Every line of the material is to be quoted verbatim, minus the pictures.
-------------------------
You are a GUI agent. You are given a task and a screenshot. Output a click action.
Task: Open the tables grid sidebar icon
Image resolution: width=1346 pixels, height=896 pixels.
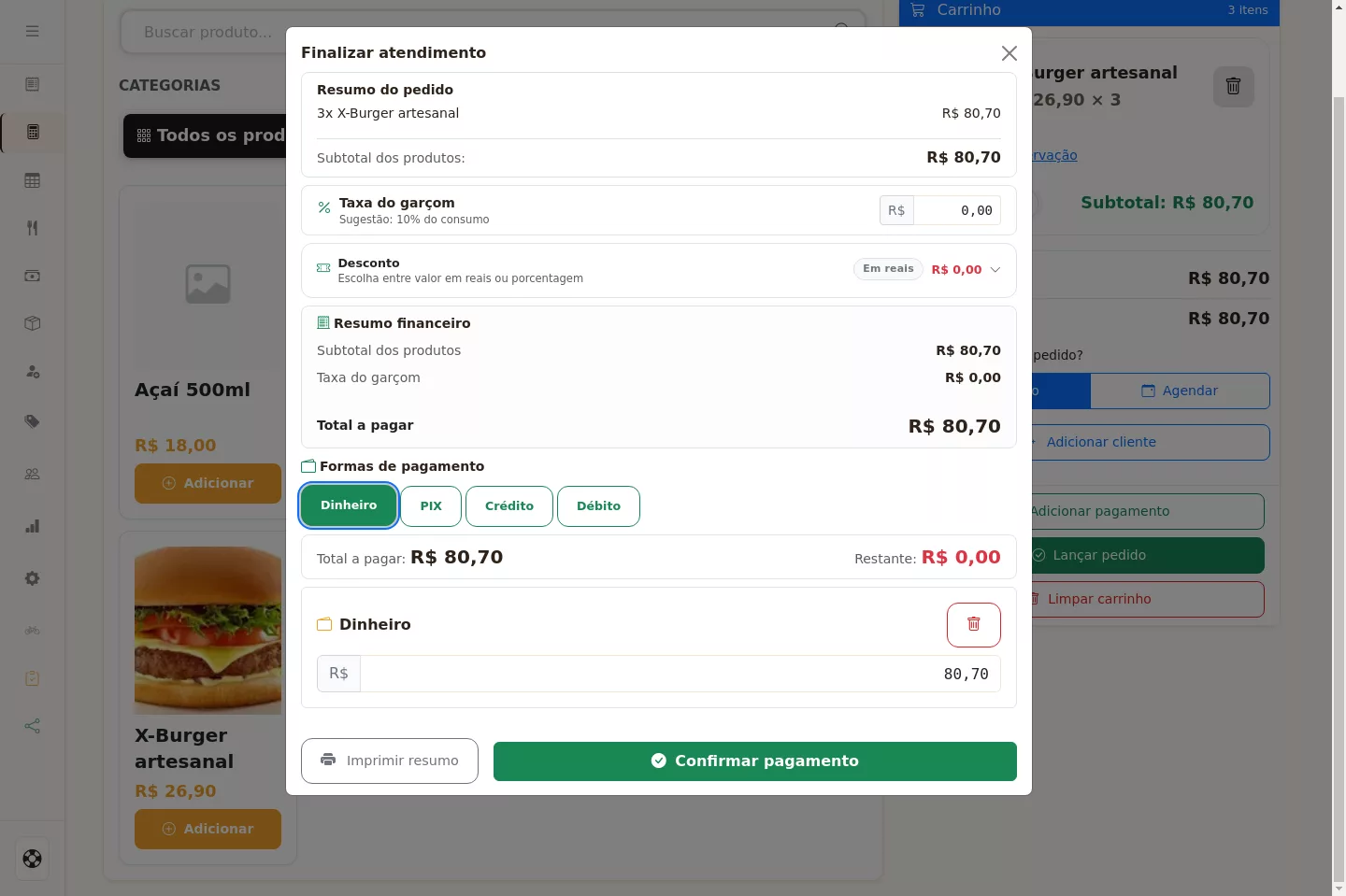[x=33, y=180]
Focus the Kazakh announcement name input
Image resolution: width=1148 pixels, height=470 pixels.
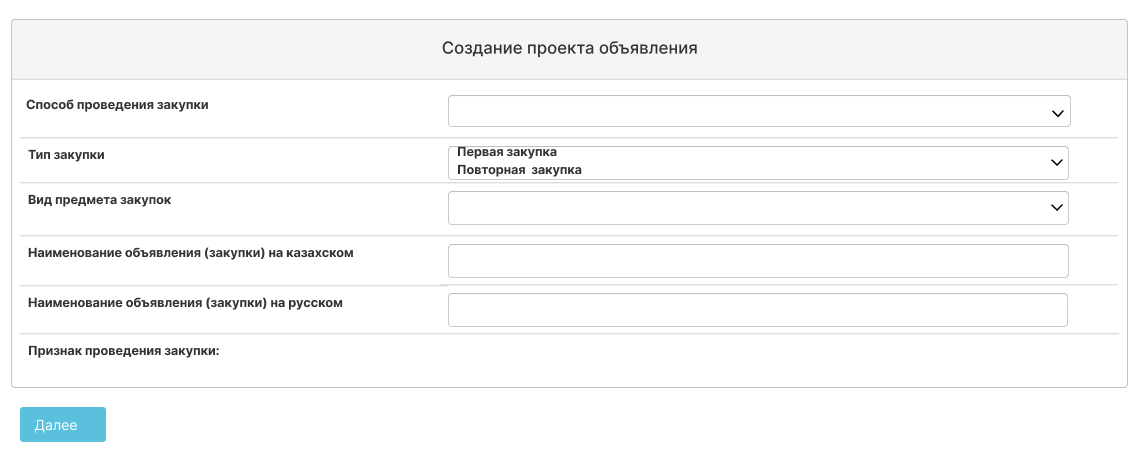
-------------------------
# OUTPUT FOR THIS EXERCISE:
You are a GUI agent. You are given a task and a screenshot. Output a click action.
Task: Open the tables grid sidebar icon
Image resolution: width=1346 pixels, height=896 pixels.
[x=33, y=180]
Focus the Kazakh announcement name input
Image resolution: width=1148 pixels, height=470 pixels.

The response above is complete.